Yep, and this is very telling:


Quote:
As we saw from the volunteers’ video diary, this isn’t easy. “I’ve had a couple of dizzy spells,” explained 34-year-old Katie. But even by the end of the first week, things were looking up. “Yes! I love it,” she said, tucking into one of Mosley’s recipes.




Dizzy spells are a warning sign that something isn't right. In this case it's the diet, since there was such an abrupt and drastic change to the diet, especially to a diet so low in calories.



I'm so sick of signing up/registering to every site out that that I want to just read or watch one thing that I rebelliously refused to do it this time, so I don't know any more about the diet than what Demi posted here.



But just as a first impression, I'm always skeptical of any diet that makes an absolute promise that you WILL lose a certain number of pounds in a certain number of days/weeks, in this case a stone (14 lbs) in 3 weeks.



What about someone who has already lost 50 or 100 lbs or more, and is only 14 pounds from their goal weight? Does he guarantee that person will also lose 14 lbs in 3 weeks?
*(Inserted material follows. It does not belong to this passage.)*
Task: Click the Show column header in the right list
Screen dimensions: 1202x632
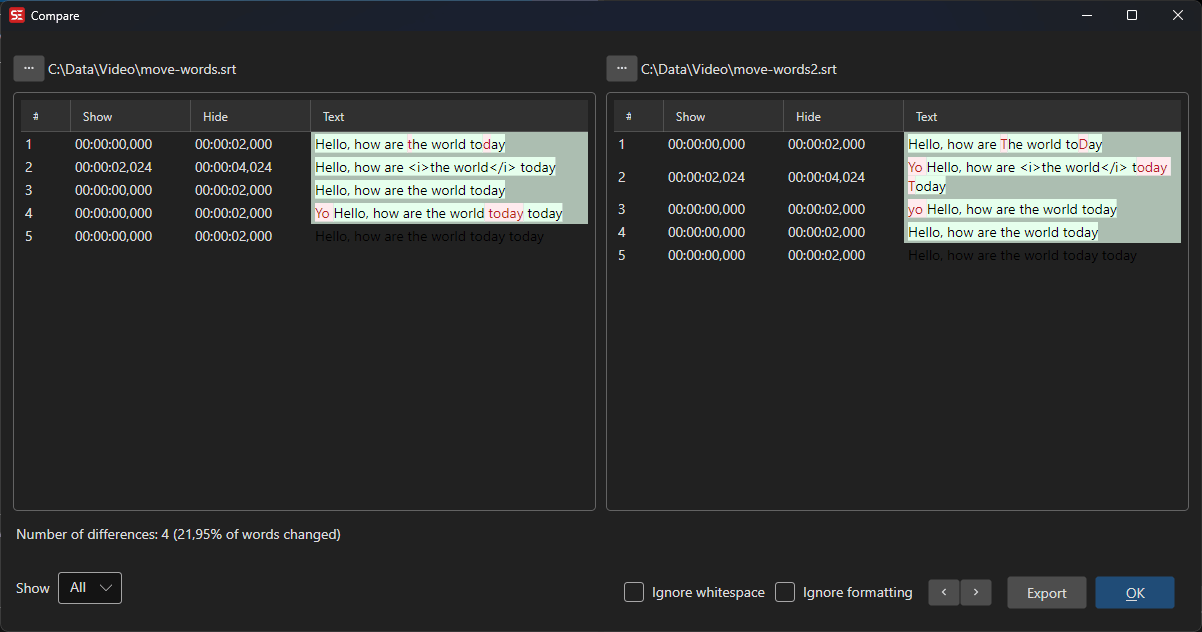Action: (x=690, y=116)
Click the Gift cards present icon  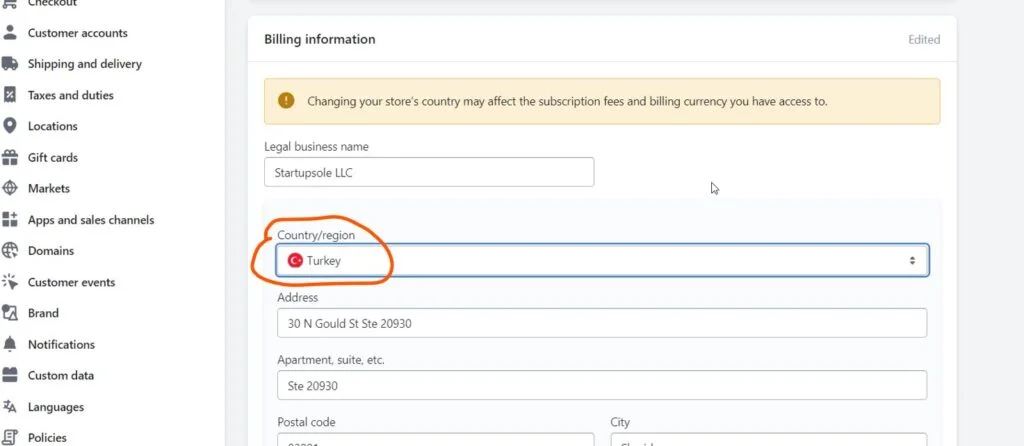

Or what about someone who has done dozens of diets over a period of a few years: low cal, low fat, grapefruit diet, cabbage soup diet, crash 500 calorie diets, yo-yo-ing constantly up and down 10-15 lbs, with losses occurring much more slowly with each succeeding diet (leading to the habitual dieter white-knuckling it through the most restrictive diets for several months to lose the desired amount of weight, rather than just the few recommended weeks), with the pounds coming back on lightning fast, without any kind of binging, just by resuming a somewhat less restrictive diet - how is any loss on this particular diet supposed to be any more sustainable for that person?


What is his maintenance plan? That's the most important part of any diet - there needs to be a maintenance plan so that you don't regain the weight, and not just "if you gain weight, go back on the diet again".


Without seeing any more information about this diet, I'm left thinking that it's just another calories in/calories out, you deserve to starve to lose the weight, as your punishment for allowing yourself to gain so much weight.